One example embodiment is a core sampler including an inner wall, an outer wall, a plurality of membranes disposed between the inner wall and outer wall, the plurality of membranes attached to the inner wall and outer wall at one or more attachment points, and a rotating knob attached to the inner wall or outer wall, the rotating knob configured to rotate the inner wall relative to the outer wall when the rotating knob is attached to the inner wall and to rotate the outer wall relative to the inner wall when the rotating knob is attached to the outer wall, wherein the membranes reside between the inner wall and the outer wall when the core sampler is fully open, and wherein the membranes come together and fully close the core sampler when the rotating knob is rotated 180 degrees or more. The perimeter of each of the membranes may be reinforced by a metal string or metal wire. A protective ring may be disposed on the outer wall in order to prevent sediments from entering the space between the inner wall and the outer wall prior to a coring operation. The plurality of membranes can be made from any material that is flexible, strong, porous, and durable, including but not limited to the group consisting of acetate cellulose, polycarbonate film, cellulose nitrate, plastics, and metal. In some embodiments, the core sampler may include three membranes that overlap each other when the core sampler is fully closed. Each membrane may be configured to cover half of the area of the lower end of the inner wall when the core sampler is fully closed. The thickness of the inner wall may be reduced near the lower end of the core sampler to accommodate the folded membranes.
Another example embodiment is a method for sampling a core. The method may include inserting a core sampler in a subsurface formation. The core sampler may include an inner wall, an outer wall, a plurality of membranes disposed between the inner wall and outer wall, the plurality of membranes attached to the inner wall and outer wall at one or more attachment points; and a rotating knob attached to the inner wall or outer wall, the rotating knob configured to rotate the inner wall relative to the outer wall when the rotating knob is attached to the inner wall and to rotate the outer wall relative to the inner wall when the rotating knob is attached to the outer wall. The method may also include rotating the knob 180 degrees, or more, to fully close the opening of the core sampler, thereby collecting a core sample in the inner wall of the core sampler. The membranes may reside between the inner wall and the outer wall when the core sampler is fully open. The method may further include reinforcing the perimeter of each of the membranes with a metal string or metal wire. The method may also include disposing a protective ring on the outer wall in order to prevent sediments from entering the space between the inner wall and the outer wall prior to the coring operation. The plurality of membranes can be made from any material that is flexible, strong, porous, and durable, including but not limited to the group consisting of acetate cellulose, polycarbonate film, cellulose nitrate, plastics, and metal. The method may further include providing three membranes that overlap each other when the core sampler is fully closed. The method may also include configuring each membrane to cover half of the area of the lower end of the inner wall when the core sampler is fully closed. The method may further include providing a reduced thickness of the inner wall near the lower end of the core sampler to accommodate the folded membranes.

* **Short task A**
Answer these questions about the core sampler text:
(i) What may reinforce the perimeter of each membrane?
(ii) What is the protective ring on the outer wall meant to prevent?
(iii) In the sampling method, how far is the knob rotated to fully close the opening of the core sampler?
* **Short task B**
Write the next part of the core sampler description, starting after its final sentence.
The lines that follow come from a separate source.

* **Source excerpt**
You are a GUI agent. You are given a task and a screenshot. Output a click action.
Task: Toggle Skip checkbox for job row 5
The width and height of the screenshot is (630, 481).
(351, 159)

* **Task result A**
(i) A metal string or metal wire.
(ii) It keeps sediments from entering the space between the inner wall and the outer wall before the coring operation.
(iii) 180 degrees or more.

* **Task result B**
Another example embodiment is a core catcher including an inner wall, an outer wall, a plurality of membranes disposed between the inner wall and outer wall, the plurality of membranes attached to the inner wall and outer wall at one or more attachment points, and a rotating knob attached to the inner wall or outer wall, the rotating knob configured to rotate the inner wall relative to the outer wall when the rotating knob is attached to the inner wall and to rotate the outer wall relative to the inner wall when the rotating knob is attached to the outer wall. The membranes may reside between the inner wall and the outer wall when the core sampler is fully open, and the membranes come together and fully close the core sampler when the rotating knob is rotated 180 degrees or more. The perimeter of each of the membranes may be reinforced by a metal string or metal wire. The plurality of membranes can be made from any material that is flexible, strong, porous, and durable, including but not limited to the group consisting of acetate cellulose, polycarbonate film, cellulose nitrate, plastics, and metal.
So that the manner in which the features, advantages and objects of the example embodiments, as well as others which may become apparent, are attained and can be understood in more detail, more particular description of the example embodiments briefly summarized above may be had by reference to the embodiment which is illustrated in the appended drawings, which drawings form a part of this specification. It is to be noted, however, that the drawings illustrate only example embodiments and is therefore not to be considered limiting of its scope as the invention may admit to other equally effective embodiments.
The methods and systems of the present disclosure will now be described more fully with reference to the accompanying drawings in which embodiments are shown. The methods and systems of the present disclosure may be in many different forms and should not be construed as limited to the illustrated embodiments set forth in this disclosure; rather, these embodiments are provided so that this disclosure will be thorough and complete, and will fully convey its scope to those skilled in the art. Like numbers refer to like elements throughout.
Turning now to the figures,
As illustrated in
Another example embodiment is a core catcher including an inner wall, an outer wall, a plurality of membranes disposed between the inner wall and outer wall. The plurality of membranes may be attached to the inner wall and outer wall at one or more attachment points, and a rotating knob may be attached to the inner wall or outer wall. The rotating knob may be configured to rotate the inner wall relative to the outer wall when the rotating knob is attached to the inner wall and to rotate the outer wall relative to the inner wall when the rotating knob is attached to the outer wall. The membranes may reside between the inner wall and the outer wall when the core sampler is fully open, and the membranes come together and fully close the core sampler when the rotating knob is rotated 180 degrees or more. The perimeter of each of the membranes may be reinforced by a metal string or metal wire. The plurality of membranes can be made from any material that is flexible, strong, porous, and durable, including but not limited to the group consisting of acetate cellulose, polycarbonate film, cellulose nitrate, plastics, and metal, for example.
The Specification, which includes the Summary, Brief Description of the Drawings and the Detailed Description, and the appended Claims refer to particular features (including process or method steps) of the disclosure. Those of skill in the art understand that the invention includes all possible combinations and uses of particular features described in the Specification. Those of skill in the art understand that the disclosure is not limited to or by the description of embodiments given in the Specification.
Those of skill in the art also understand that the terminology used for describing particular embodiments does not limit the scope or breadth of the disclosure. In interpreting the Specification and appended Claims, all terms should be interpreted in the broadest possible manner consistent with the context of each term. All technical and scientific terms used in the Specification and appended Claims have the same meaning as commonly understood by one of ordinary skill in the art to which this invention belongs unless defined otherwise.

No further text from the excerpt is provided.